Kleine Schritte und Wille zur Veränderung
Im letzten Kapitel geben die beiden AutorInnen konkrete Hinweise, wie man sich den Sinn erschliessen kann. Sie plädieren für kleine Schritte, aber auch dafür, eigene Vorhaben wirklich umsetzen zu wollen. Ein Ansatzpunkt kann die Beschäftigung mit den 26 Sinnquellen sein. Allein mit sich, im Gespräch mit anderen Menschen oder auch begleitet durch Sinnmacher, eine von Tatjana Schnell und ihrem Team entwickelte digitale Plattform.
Denn: «Sinn lässt sich nicht machen. Aber er beruht darauf, dass ich etwas mache. Nicht mit der Erwartung: ich habe etwas angeblich Sinnvolles getan, jetzt soll es mir bitte guttun.
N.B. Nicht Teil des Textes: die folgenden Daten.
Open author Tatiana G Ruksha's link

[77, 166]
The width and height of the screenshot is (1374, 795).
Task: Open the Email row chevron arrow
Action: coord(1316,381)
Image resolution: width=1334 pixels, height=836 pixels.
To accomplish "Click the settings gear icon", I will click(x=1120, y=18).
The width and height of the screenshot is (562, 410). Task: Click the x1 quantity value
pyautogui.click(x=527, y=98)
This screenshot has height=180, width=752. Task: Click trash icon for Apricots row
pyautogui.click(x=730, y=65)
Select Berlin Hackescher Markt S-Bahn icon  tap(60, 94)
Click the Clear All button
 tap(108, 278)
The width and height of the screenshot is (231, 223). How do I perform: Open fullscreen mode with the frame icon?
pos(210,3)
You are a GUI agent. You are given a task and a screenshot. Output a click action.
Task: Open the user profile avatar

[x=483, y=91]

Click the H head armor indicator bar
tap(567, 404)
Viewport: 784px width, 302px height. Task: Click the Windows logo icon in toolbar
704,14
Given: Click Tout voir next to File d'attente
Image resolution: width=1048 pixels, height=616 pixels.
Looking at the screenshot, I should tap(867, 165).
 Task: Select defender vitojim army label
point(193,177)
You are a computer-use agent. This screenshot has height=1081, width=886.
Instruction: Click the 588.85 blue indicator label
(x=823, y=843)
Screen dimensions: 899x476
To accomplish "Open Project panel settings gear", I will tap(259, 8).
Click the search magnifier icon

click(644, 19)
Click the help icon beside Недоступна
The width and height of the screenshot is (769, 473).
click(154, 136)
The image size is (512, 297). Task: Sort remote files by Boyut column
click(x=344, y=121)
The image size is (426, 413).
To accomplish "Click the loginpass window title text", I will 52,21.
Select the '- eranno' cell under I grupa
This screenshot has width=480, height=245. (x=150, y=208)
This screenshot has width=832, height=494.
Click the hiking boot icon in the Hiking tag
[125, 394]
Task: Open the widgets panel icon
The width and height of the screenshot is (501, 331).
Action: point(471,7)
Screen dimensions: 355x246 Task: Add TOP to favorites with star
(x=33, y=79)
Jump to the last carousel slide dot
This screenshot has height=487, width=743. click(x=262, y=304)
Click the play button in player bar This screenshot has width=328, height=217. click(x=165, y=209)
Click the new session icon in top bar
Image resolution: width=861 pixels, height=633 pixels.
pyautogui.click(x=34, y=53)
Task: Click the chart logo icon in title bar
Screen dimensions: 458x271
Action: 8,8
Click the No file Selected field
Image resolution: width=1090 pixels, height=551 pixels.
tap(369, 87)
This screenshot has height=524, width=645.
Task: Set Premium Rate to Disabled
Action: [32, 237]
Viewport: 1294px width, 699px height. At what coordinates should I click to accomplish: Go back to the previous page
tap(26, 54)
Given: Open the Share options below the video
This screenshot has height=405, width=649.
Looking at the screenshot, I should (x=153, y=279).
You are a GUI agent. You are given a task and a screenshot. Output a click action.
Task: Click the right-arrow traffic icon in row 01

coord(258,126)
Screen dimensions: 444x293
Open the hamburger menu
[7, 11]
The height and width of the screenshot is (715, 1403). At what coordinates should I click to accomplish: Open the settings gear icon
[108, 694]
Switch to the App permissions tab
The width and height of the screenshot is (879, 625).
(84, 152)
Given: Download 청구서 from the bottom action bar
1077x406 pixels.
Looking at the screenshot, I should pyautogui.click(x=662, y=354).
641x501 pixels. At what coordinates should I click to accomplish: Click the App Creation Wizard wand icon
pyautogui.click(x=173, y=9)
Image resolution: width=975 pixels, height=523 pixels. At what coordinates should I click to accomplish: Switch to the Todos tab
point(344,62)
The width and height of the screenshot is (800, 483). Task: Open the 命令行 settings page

Sondern mit der Haltung, die fragt, was nötig ist: Wo kann ich mit dem, was ich bin und kann, einen Unterschied machen?»
Tatjana Schnell ist Professorin für Existenzielle Psychologie an der MF Specialized University Oslo in Norwegen. Seit über zwanzig Jahren erforscht sie die Frage nach dem Sinn. Kilian Trotier arbeitet bei der Wochenzeitung Die ZEIT und hat in den vergangenen Jahren diverse journalistische Projekte zum Thema Sinn lanciert und umgesetzt.
Das verständliche und doch sehr eloquent geschriebene Werk vereint auf über 300 Seiten die neusten wissenschaftlichen Erkenntnisse zum Thema Sinn. Es berührt zudem durch Portraits von Menschen, die Krisen durchlebt und Schicksalsschläge erfahren haben und dennoch ihren Sinn im Leben (wieder) gefunden haben.